The present study was conducted on a small sample size. In future studies, we recommend a large number of samples with the incorporation of risk factors for CKDu.

CONCLUSION

The present study noted a lower eGFR and a higher odd ratio of CKDu in industrial workers with risk factors such as age, overweight, obesity, WC risk, hypertension, diabetes, smoking, and alcohol consumption. To avoid the progression from moderate to Severe loss and kidney failure, we suggested weight reduction, avoiding smoking and alcohol consumption, and controlling diabetes and hypertension.

Acknowledgements

The authors are thankful to the Director, ICMR-National Institute of Occupational Health, for his support and encouragement to conduct this study.
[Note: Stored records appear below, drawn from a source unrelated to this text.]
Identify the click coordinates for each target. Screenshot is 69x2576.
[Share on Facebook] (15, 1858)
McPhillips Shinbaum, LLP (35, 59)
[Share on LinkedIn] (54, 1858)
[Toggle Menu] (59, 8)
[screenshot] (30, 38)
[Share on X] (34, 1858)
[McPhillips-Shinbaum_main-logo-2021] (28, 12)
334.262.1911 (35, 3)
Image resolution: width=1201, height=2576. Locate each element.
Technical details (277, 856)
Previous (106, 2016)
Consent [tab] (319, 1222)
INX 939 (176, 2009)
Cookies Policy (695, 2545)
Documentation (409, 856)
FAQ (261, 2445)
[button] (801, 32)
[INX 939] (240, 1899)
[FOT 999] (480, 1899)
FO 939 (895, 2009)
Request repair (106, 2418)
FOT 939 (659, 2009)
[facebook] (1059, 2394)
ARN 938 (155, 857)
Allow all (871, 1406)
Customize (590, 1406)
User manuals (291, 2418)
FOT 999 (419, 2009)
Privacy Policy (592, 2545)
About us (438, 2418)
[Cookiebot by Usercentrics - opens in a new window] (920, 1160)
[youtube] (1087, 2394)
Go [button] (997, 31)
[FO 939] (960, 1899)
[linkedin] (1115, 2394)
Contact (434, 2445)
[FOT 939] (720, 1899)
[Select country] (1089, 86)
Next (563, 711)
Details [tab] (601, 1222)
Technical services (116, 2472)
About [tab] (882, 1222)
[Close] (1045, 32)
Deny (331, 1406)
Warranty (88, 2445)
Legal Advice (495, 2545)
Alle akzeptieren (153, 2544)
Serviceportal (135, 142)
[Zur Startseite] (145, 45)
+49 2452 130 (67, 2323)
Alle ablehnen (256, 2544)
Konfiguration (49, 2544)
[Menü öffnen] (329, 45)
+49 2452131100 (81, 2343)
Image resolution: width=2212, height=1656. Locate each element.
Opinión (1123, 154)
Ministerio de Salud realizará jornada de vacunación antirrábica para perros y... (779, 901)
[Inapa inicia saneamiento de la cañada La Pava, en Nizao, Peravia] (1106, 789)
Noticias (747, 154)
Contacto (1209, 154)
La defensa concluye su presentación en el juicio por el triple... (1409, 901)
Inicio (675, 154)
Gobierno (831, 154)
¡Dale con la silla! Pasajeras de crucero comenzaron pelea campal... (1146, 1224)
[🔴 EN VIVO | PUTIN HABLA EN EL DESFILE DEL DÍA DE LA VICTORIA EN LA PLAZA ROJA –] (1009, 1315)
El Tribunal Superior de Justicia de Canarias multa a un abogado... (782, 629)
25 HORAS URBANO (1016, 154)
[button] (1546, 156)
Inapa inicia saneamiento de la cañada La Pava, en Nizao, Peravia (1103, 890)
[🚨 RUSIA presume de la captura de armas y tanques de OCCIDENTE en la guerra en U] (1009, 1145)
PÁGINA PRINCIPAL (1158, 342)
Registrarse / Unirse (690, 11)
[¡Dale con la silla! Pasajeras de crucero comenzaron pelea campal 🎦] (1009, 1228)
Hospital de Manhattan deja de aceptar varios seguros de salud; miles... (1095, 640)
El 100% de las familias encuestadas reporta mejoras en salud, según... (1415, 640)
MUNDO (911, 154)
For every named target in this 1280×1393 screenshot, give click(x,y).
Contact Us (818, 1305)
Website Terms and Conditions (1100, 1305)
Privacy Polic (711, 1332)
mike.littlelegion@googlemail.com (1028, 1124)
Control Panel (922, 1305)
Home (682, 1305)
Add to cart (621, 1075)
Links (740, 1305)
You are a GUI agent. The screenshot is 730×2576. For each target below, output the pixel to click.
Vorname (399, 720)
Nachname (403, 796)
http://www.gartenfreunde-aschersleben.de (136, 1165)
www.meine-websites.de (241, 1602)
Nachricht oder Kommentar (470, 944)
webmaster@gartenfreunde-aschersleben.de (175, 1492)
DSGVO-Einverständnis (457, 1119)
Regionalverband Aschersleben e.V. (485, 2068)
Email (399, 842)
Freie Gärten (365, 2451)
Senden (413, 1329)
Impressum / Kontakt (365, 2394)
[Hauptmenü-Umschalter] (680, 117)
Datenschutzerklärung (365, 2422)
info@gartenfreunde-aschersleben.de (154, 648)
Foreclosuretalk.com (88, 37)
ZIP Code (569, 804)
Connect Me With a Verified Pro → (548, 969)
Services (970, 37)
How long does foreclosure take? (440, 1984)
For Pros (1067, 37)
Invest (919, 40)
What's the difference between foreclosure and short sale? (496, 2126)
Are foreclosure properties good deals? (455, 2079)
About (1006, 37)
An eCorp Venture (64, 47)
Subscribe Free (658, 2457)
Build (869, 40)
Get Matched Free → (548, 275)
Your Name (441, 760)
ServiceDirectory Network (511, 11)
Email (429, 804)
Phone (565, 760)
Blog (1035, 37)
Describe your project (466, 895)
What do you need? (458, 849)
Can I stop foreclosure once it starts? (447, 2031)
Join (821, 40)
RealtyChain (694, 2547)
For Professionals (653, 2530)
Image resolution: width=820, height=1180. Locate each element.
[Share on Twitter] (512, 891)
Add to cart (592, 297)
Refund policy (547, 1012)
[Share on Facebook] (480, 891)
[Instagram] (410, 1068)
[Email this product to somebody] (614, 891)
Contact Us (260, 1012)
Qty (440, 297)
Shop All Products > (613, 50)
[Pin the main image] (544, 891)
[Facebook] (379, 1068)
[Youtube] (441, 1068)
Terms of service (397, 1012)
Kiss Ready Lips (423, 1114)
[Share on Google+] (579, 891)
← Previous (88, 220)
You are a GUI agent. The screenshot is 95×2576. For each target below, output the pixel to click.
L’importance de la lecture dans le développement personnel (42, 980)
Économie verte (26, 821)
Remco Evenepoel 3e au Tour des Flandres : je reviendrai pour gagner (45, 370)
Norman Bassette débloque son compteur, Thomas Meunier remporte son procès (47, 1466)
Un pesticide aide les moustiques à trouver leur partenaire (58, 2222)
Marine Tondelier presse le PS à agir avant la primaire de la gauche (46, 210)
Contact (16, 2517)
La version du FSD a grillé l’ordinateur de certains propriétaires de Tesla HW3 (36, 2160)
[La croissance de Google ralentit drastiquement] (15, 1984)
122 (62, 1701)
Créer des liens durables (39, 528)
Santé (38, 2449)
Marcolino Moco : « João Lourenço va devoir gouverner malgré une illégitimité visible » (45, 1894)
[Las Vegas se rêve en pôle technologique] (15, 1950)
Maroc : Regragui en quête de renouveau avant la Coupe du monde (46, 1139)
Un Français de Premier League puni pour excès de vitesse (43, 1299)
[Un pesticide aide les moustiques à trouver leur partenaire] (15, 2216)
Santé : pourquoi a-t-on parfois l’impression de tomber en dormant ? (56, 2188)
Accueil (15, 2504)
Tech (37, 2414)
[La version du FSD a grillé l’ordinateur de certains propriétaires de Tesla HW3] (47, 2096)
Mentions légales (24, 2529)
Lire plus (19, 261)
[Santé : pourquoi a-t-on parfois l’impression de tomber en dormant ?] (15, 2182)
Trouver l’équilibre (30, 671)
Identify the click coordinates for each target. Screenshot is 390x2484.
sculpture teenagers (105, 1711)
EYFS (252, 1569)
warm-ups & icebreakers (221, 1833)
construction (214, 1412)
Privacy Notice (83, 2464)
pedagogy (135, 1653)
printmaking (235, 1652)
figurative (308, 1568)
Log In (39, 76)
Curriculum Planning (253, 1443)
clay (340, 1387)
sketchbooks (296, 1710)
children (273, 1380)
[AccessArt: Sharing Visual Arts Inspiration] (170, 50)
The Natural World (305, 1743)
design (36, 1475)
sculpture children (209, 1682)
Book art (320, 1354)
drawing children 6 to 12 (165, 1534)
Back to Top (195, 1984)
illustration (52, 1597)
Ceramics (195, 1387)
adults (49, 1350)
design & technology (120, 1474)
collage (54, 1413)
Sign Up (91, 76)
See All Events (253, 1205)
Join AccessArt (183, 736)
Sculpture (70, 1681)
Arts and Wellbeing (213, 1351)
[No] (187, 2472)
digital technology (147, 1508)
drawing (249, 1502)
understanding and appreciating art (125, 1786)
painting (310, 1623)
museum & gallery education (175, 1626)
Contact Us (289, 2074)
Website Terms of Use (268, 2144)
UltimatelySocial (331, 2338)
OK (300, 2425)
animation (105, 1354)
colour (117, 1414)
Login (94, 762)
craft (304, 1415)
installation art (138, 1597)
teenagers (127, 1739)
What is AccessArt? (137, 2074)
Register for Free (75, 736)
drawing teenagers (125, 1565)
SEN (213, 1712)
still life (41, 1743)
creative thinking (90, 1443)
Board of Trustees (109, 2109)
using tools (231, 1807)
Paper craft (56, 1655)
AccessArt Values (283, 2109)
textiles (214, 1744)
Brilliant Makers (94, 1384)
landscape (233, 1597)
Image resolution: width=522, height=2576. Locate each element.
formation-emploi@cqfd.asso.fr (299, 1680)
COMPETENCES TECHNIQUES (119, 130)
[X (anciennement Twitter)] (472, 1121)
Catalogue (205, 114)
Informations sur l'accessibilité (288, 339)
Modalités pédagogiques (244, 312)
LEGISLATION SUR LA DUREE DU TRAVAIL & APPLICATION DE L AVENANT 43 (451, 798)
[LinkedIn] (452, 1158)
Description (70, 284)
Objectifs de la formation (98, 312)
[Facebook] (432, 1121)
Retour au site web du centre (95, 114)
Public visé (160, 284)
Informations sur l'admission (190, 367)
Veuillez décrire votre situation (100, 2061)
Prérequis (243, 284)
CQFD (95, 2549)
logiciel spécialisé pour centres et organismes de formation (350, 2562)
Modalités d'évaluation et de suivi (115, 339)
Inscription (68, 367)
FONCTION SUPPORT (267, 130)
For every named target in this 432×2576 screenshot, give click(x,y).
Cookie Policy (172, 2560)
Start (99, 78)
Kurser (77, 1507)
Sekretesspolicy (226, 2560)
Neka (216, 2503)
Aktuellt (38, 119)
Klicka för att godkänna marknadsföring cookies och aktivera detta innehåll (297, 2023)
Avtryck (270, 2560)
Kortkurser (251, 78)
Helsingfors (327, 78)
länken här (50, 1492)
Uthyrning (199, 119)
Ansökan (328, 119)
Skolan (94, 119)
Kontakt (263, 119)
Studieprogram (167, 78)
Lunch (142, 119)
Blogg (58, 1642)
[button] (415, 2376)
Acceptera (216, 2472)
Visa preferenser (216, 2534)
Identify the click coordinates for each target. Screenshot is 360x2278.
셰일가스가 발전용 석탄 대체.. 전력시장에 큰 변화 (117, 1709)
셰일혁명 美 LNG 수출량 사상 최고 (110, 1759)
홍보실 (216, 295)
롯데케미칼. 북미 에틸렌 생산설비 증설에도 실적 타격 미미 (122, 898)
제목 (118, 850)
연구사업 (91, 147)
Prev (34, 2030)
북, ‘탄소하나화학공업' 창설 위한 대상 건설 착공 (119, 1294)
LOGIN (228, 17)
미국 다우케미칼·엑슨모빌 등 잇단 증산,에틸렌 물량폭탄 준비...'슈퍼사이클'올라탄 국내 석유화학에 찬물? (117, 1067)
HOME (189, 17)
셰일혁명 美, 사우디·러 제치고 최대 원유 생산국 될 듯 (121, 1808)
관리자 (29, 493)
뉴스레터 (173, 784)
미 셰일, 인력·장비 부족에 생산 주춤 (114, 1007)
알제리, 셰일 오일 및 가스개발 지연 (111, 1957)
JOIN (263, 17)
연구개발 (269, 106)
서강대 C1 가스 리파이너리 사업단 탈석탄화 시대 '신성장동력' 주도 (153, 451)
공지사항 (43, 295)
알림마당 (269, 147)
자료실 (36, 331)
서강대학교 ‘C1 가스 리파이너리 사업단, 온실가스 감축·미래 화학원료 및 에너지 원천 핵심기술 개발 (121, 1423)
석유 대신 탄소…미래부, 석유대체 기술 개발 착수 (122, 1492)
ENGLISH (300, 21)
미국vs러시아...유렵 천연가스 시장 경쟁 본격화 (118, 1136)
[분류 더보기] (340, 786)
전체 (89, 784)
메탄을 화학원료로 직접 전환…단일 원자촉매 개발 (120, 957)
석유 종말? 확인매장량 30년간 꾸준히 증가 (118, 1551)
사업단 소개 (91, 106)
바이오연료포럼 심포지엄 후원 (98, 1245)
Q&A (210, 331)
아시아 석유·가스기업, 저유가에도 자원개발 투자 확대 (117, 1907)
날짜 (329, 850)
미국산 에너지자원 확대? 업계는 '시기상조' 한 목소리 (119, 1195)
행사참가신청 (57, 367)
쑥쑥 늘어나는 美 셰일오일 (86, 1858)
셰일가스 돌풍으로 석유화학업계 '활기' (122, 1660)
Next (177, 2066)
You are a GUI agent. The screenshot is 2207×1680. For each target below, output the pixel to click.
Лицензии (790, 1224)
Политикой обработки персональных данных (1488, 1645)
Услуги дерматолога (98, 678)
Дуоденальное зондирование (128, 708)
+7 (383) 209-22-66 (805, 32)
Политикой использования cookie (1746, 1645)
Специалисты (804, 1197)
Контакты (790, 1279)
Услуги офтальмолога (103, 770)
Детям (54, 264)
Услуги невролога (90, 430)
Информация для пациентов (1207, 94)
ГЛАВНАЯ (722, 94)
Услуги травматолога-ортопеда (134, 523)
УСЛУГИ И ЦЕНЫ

The authors are also thankful to Mrs. Thara, Senior Technical Officer, and Mr. Rajeev Yadav, Technician C, for their assistance in the collection of data and samples.

Ethical approval

The research/study was approved by the Institutional Review Board at Regional Occupational Health Centre (Southern), number 2, dated 13-12-2018.

Declaration of patient consent

The authors certify that they have obtained all appropriate participants consent.

Financial support and sponsorship

ICMR –National Institute of Occupational Health Meghani Nagar, Ahmadabad-380016, Gujarat, India.

Conflicts of interest

There are no conflicts of interest.

Use of artificial intelligence (AI)-assisted technology for manuscript preparation

The authors confirm that there was no use of artificial intelligence (AI)-assisted technology for assisting in the writing or editing of the manuscript, and no images were manipulated using AI.